Il suo cortile si affacciava su un’importante zona residenziale di Atlanta vicino ai quartieri più esclusivi della città, abitati dai bianchi. Questo non le impedì di esprimere liberamente la sua creatività. Sempre più consapevole di chi fosse iniziò a dare ampio sfogo a ciò che nell’intimo aveva sempre sognato di fare: disegnare e creare sculture.

Sempre nell’articolo pubblicato sul sito della Fondazione Souls Grown Deep il curatore d’arte Arnett racconta che il disegno della Rowe ebbe un’evoluzione lenta. La maggior parte delle sue opere negli anni Sessanta e Settanta consisteva in poco più di una singola immagine, probabilmente simbolica: una mano, un pesce, un animale, un volto umano o una figura non abbellita. Arnett nota che la sua visione, l’ambizione, l’abilità e la complessità del suo lavoro si sono ampliate durante gli ultimi quattro anni della sua vita. In quel periodo Judith Alexander, stretta amica di Nellie e mercante d’arte, organizzò molte mostre con i suoi lavori contribuendo ad accrescere la fiducia nel suo talento e l’entusiasmo di produrre opere. Il pubblico iniziò ad apprezzarla. Nel 1981 le fu diagnosticato un cancro terminale e l’anno dopo morì. In quel periodo la sua produzione artistica raggiunse l’apice. La consapevolezza di non avere un tempo indefinito ma anzi molto ristretto da vivere spinse Nellie a voler sviluppare pienamente la sua produzione artistica. Riflettere sulla morte diede ancora più significato alla sua vita. Rowe, ora riconosciuta come una delle artiste folk più importanti, ha lasciato un patrimonio artistico di eccezionale bellezza. Il suo lavoro oggi è esposto in numerose collezioni, tra cui l’American Folk Art Museum di New York, l’High Museum of Art di Atlanta, in Georgia, il Milwaukee Art Museum di Milwaukee, nel Wisconsin, il Museo di Arte Popolare Internazionale a Santa Fe, New Mexico, lo Smithsonian American Art Museum di Washington, il Centro Schomburg per la ricerca nella cultura nera a New York City e lo Studio Museum di Harlem.
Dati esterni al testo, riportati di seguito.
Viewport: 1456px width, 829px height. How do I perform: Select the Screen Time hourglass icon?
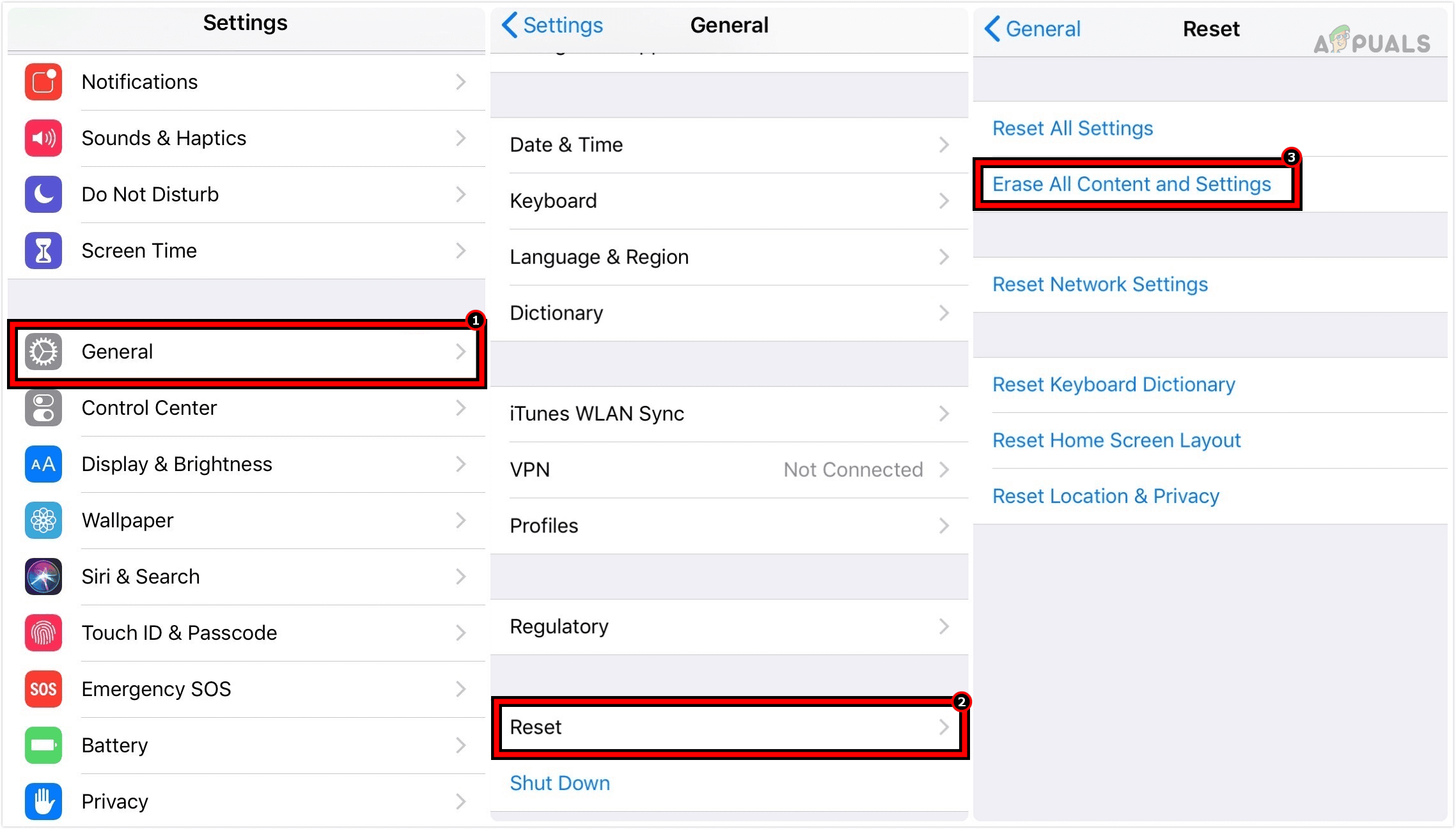(x=42, y=251)
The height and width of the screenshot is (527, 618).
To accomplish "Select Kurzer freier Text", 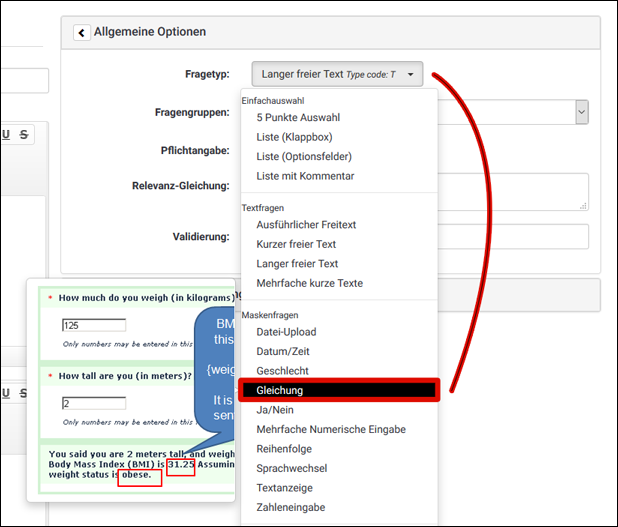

Le sue opere che si concentrano sulla razza, il genere, la domesticità, il folklore afro-americano, le tradizioni spirituali, l’infanzia, il simbolismo dai vivaci colori e dalle forme primitive, ipnotizza per il suo calore. La mano di Nellie, il suo tocco, traboccano di una rara e inusuale umanità, di un animo autentico, libero dalle catene del pregiudizio, dello stereotipo, un animo che abbraccia ogni tempo. Guardare i suoi quadri da gioia e respiro al cuore e offre la possibilità di riflettere sulla meraviglia di esprimere pienamente la propria unicità.